Assignment | The answer should hold only the lines from the one that contains "Task: Click the" through the last line of the material, repeated exactly, without pictures.

+++ Data to examine

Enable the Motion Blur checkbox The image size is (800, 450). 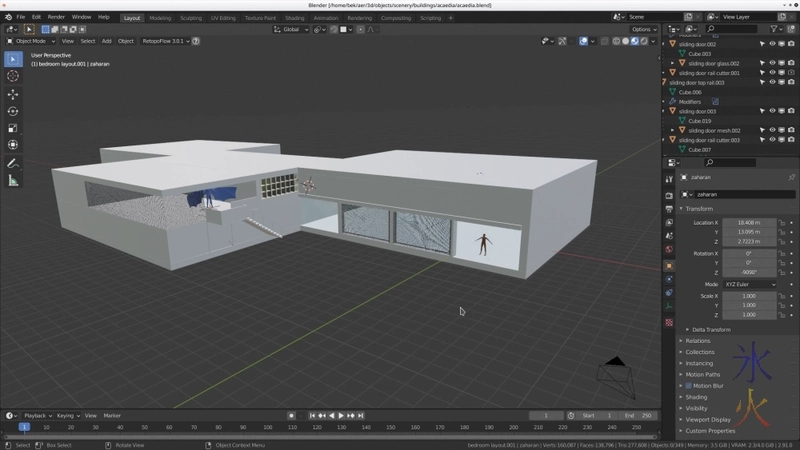click(688, 385)

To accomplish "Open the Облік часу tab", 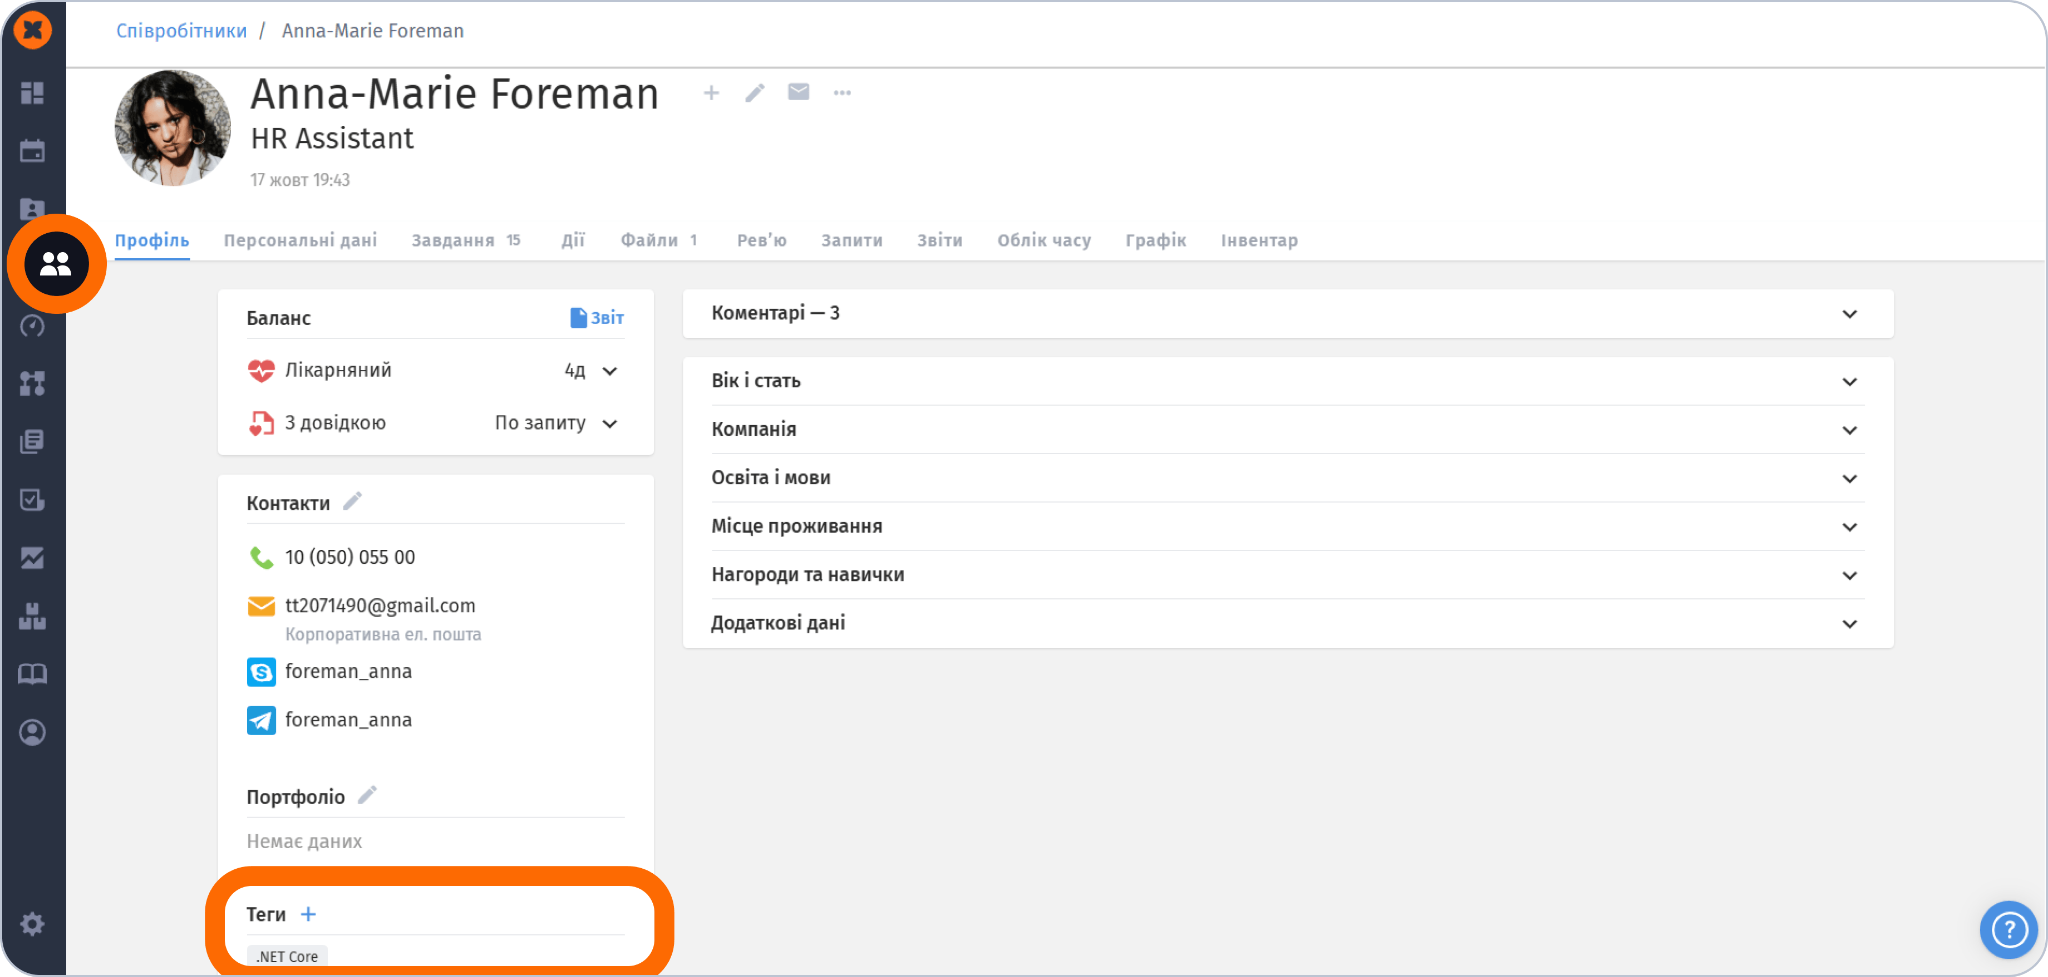I will (x=1044, y=240).
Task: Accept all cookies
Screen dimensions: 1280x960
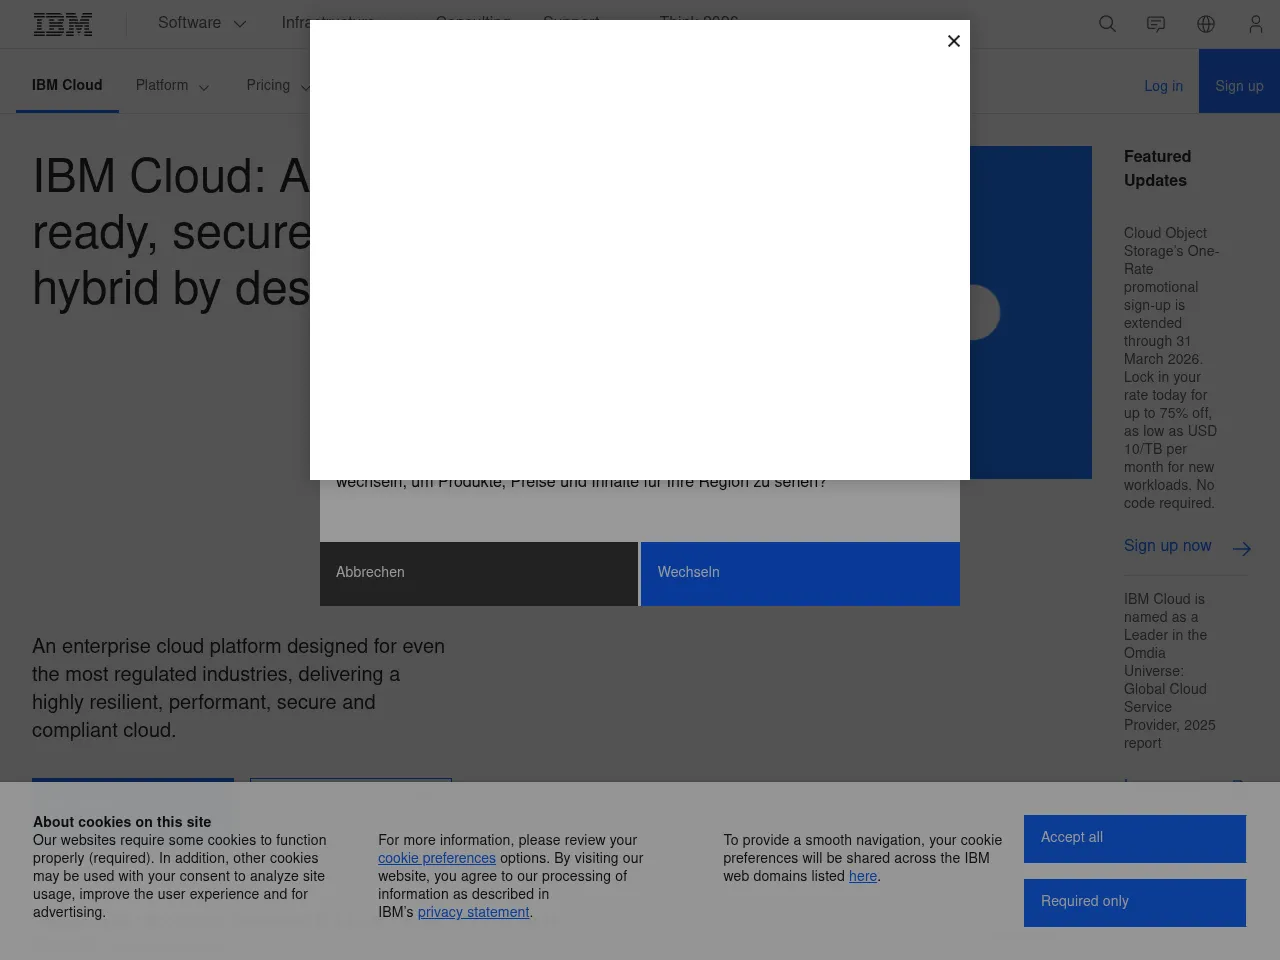Action: pyautogui.click(x=1134, y=839)
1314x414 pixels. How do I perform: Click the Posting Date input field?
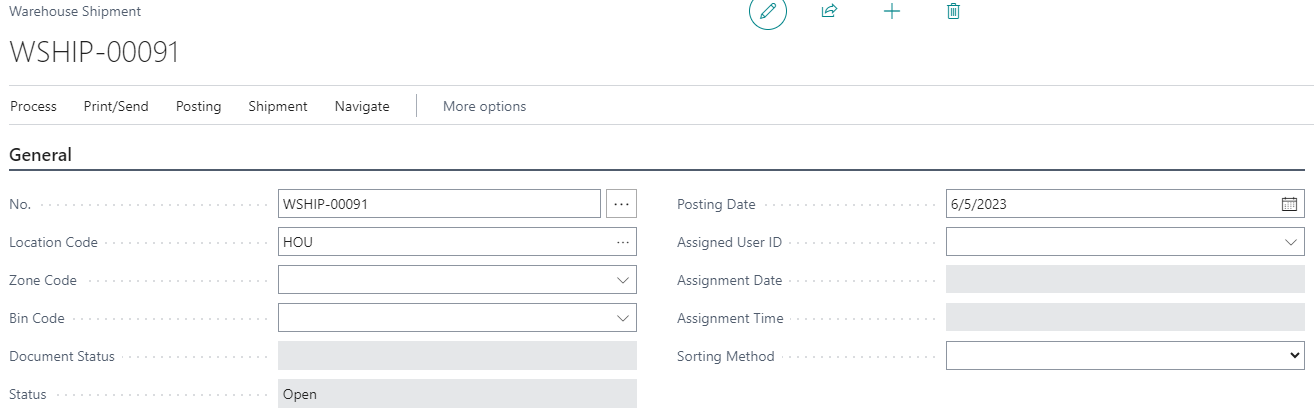tap(1110, 204)
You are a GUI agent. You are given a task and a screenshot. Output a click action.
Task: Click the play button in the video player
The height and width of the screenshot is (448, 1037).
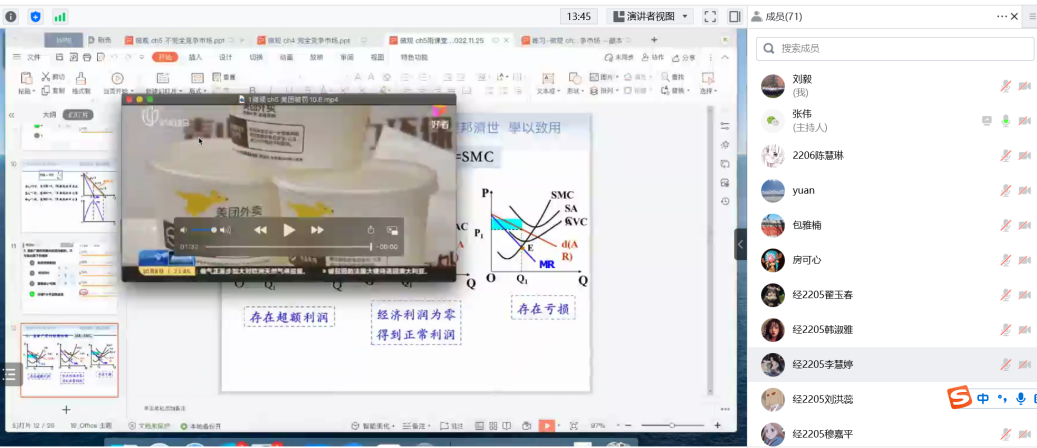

++++++

Answer section |
Task: Click the play button in the video player
The height and width of the screenshot is (448, 1037).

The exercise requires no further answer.